Now scientists may have part of the answer. Laboratory experiments have shown that amino acids - organic molecules that are the building blocks of proteins - would have survived violent comet impacts.

What is more, the shock of a large comet impact would have provided the energy needed to start bonding amino acids together to make proteins.

Proteins provide the raw material that allows all living things, from microbes to humans, to exist and function.

Their creation by comets may explain how life appeared so quickly at the end of a period 3.8 billion years ago called the "late heavy bombardment". During this turbulent time the Earth was showered by both comets and rocky asteroids, leaving crater scars that are still seen on the Moon.

Dr Jennifer Blank, who led the US scientists from the Nasa/Ames Research Centre in Moffett Field, California, said: "Our research shows that the building blocks of life could, indeed, have remained intact despite the tremendous shock wave and other violent conditions in a comet impact.

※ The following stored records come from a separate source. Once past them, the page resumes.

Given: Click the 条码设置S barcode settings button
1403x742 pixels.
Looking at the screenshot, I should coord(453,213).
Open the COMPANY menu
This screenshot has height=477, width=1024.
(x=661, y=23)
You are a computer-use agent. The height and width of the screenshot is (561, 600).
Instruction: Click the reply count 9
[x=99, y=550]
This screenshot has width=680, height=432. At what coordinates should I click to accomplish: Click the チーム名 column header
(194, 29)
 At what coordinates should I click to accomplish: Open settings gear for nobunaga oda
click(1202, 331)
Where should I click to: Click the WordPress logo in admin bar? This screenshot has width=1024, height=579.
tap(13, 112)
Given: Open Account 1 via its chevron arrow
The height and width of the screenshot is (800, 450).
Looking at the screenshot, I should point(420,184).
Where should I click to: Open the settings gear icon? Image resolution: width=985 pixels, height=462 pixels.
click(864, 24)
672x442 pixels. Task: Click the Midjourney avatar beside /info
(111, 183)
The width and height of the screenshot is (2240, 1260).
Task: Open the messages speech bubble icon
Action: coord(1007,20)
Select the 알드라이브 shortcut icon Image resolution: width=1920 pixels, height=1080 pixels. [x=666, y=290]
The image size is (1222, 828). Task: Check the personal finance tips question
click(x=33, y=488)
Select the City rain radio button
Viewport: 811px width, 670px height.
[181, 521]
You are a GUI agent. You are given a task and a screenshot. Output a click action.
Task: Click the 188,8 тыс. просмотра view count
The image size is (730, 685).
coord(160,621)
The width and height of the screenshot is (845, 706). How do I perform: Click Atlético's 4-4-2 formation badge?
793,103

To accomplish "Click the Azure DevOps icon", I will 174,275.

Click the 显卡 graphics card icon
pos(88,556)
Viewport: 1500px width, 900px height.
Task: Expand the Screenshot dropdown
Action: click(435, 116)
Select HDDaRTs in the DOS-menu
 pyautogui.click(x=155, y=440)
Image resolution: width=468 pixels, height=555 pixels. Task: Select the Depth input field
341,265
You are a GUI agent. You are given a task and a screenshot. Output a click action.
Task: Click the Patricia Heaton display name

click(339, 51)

"Comets really would have been the ideal packages for delivering ingredients for the chemical evolution thought to have resulted in life. We like the comet delivery scenario because it includes all of the ingredients for life - amino acids, water and energy."

Dr Blank described the experiments at the annual meeting of the American Chemical Society in San Diego, California.

Her team set out to simulate conditions that existed when Earth was repeatedly struck by amino acid-carrying comets, some of which were 10 miles or more in diameter.

One study used powerful gas guns to fire supersonic blasts of gas at capsules filled with amino acids, water and other materials.

Despite the heat and shock of the simulated collisions the amino acids did not break down. Instead, they began forming the chain-like "peptide bonds" that link amino acids together to make proteins.

Intense pressure from the impact offset the intense heat and supplied the energy needed to create the peptides.

Other experiments used computer models to simulate conditions as comets ploughed into the Earth's atmosphere.

Both comets and asteroids may have brought multiple deliveries of the "seedlings of life" to Earth, said Dr Blank.